My dad used to tell us that we’d be able to teletransport ourselves one day. I’m not sure where he got the idea, but he was an electrical engineer and interested in electric charges, currents and potential. This was a good 10 years before Star Trek’s Captain Kirk ordered Scotty, the chief engineer, to “beam us up.”
Unfortunately, my dad didn’t live long enough to see much of the show. He died of a heart attack at age 52 a year after it aired in the late sixties, and two months before the first heart transplant. My own heart aches even more now, 40 years later, fully comprehending just how young he was, and how much he missed.
But I do remember he enjoyed Star Trek and Scotty, being Scottish himself.

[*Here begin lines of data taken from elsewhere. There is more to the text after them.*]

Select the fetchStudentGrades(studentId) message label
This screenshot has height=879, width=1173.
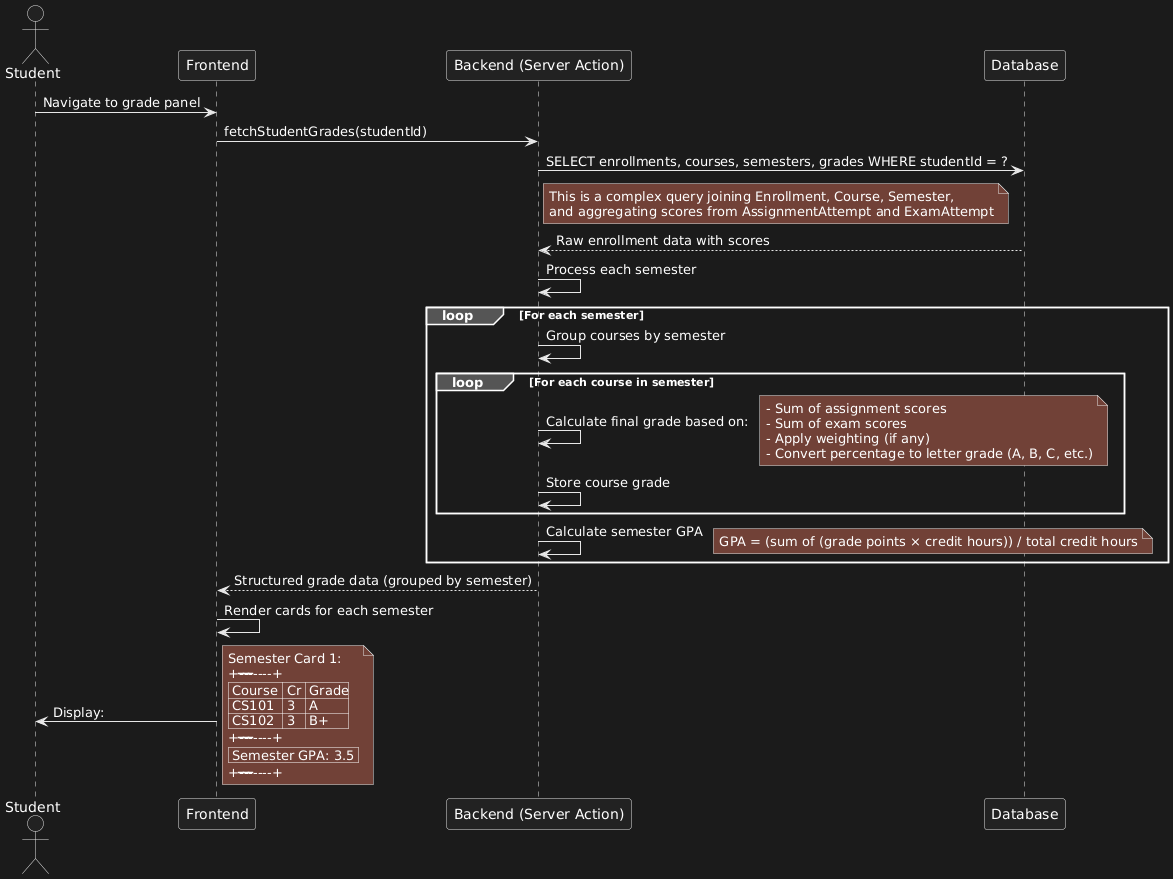(325, 131)
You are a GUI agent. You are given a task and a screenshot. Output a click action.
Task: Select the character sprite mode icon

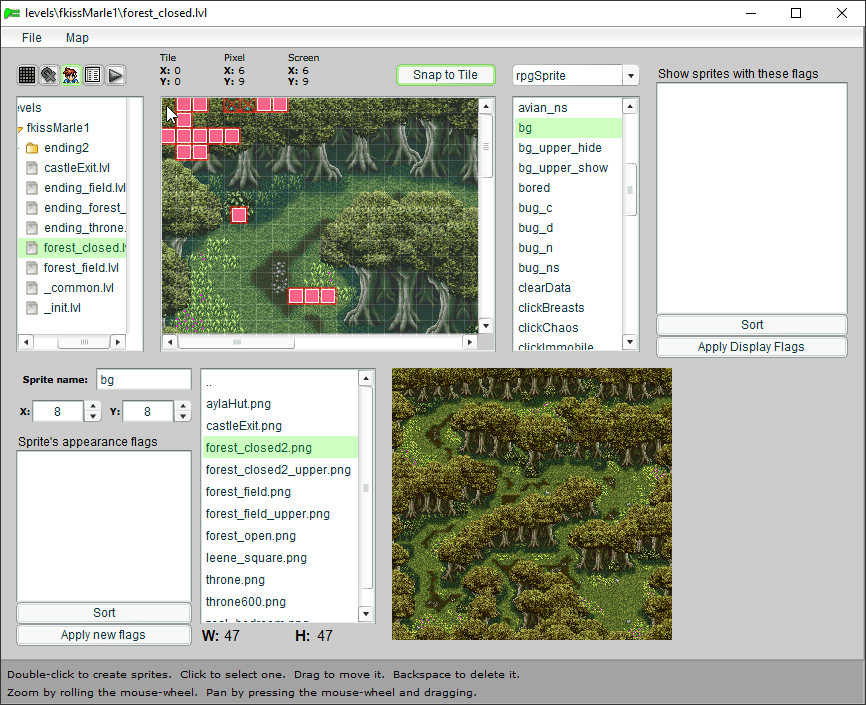tap(71, 75)
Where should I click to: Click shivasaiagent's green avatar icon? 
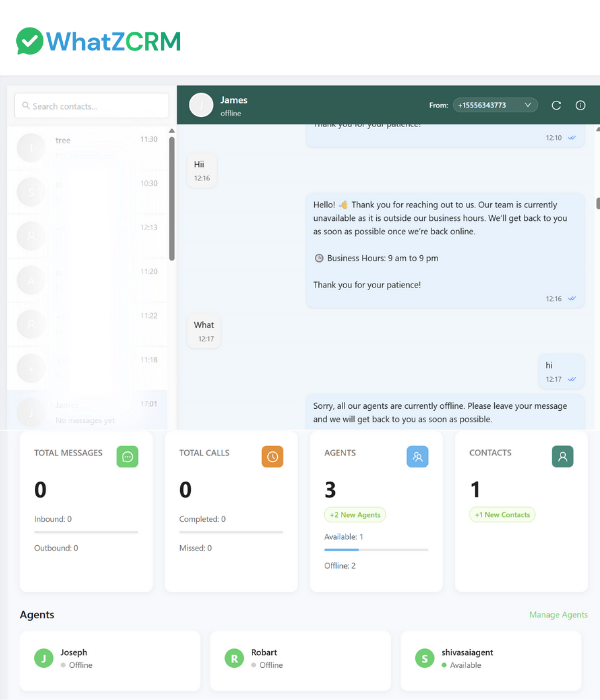[424, 658]
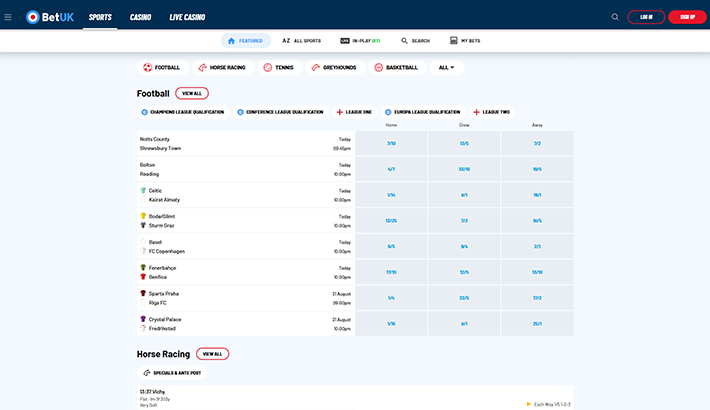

My mother was in love with Captain Kirk, William Shatner, and never tired of telling us that he went to her high school in Montreal.
Dad was a shy man, a homebody, and he loved nothing better than tinkering, working with electronics and wood. He was a neat freak, liked everything in its place and neighbors used to kid that all his screws were never loose, but immaculately lined up and labeled in little jars in our garage.
So it’s remarkable – a testament to his quiet courage – that he uprooted us all from French Canada and beamed us out to the Beach Boys and surfers of Manhattan Beach. Not happy with his work in colder climes, he sought more in the Golden State. And he blossomed in the sun, becoming a professional tinkerer, researcher and inventor for a big electronics company.
During those years, as I developed an interest in journalism, he suggested I become a technical writer. “Oh no, boring!” I said. I could barely stand his algebra lectures, which I needed to keep my B grades in math classes. So I ignored his advice and earned a degree in journalism.
My first writing jobs, after my dad died, were in advertising copywriting and newspaper journalism. I loved the work, but struggled on slave wages as a single mother to keep afloat. My first newspaper job was as a feature writer for the community newspaper in Palos Verdes, a wealthy area. Here I was living on a paltry salary covering social events, interviewing women at tea parties in pearls and cashmere sweaters, who were usually raising money for poor people.
After several job changes and layoffs, I met an editor who worked for Epson, the printer company. They were looking for writers and loved journalists because we could write so clearly. So I went over and met the boss and was hired. The next thing I knew I was sitting in a cubicle with a computer and a printer – and with no idea how to turn them on, let alone use them, or write about them. Now where was dad when I needed him?
The work was not as exciting as journalism, but I quadrupled my salary overnight! And all these odd engineers seemed somehow familiar. I felt transported back to the times when dad took me with him to monitor radar stations and I examined the knobs and dials (he was finishing college and we lived on a converted air force base outside Montreal, a division of McGill University). Or to the times I sat beside him while he tapped out the Morse Code on his ham radio to someone in Alaska. Wow! Alaska!
Since my dad’s death, I’ve only dreamt of him once. He and I were walking on a beach, arms around each other, and we came to a dark forest. “I have to go another way,” he said “and you have to go into the forest alone, but you’ll be fine.” And he was mostly right.
Sometimes I wish he could beam himself into our present. So much has happened in his electronic world! From vacuum tubes to tiny, tiny chips. From neighborhood party lines to worldwide messages. My sister and I talk about this often. She has worked successfully with computers too, as a network analyst and web designer. We’d love to see his big hazel eyes when we beamed him an email or text message or floated his photo on a screen halfway around the world. “Beam us up,” he’d say.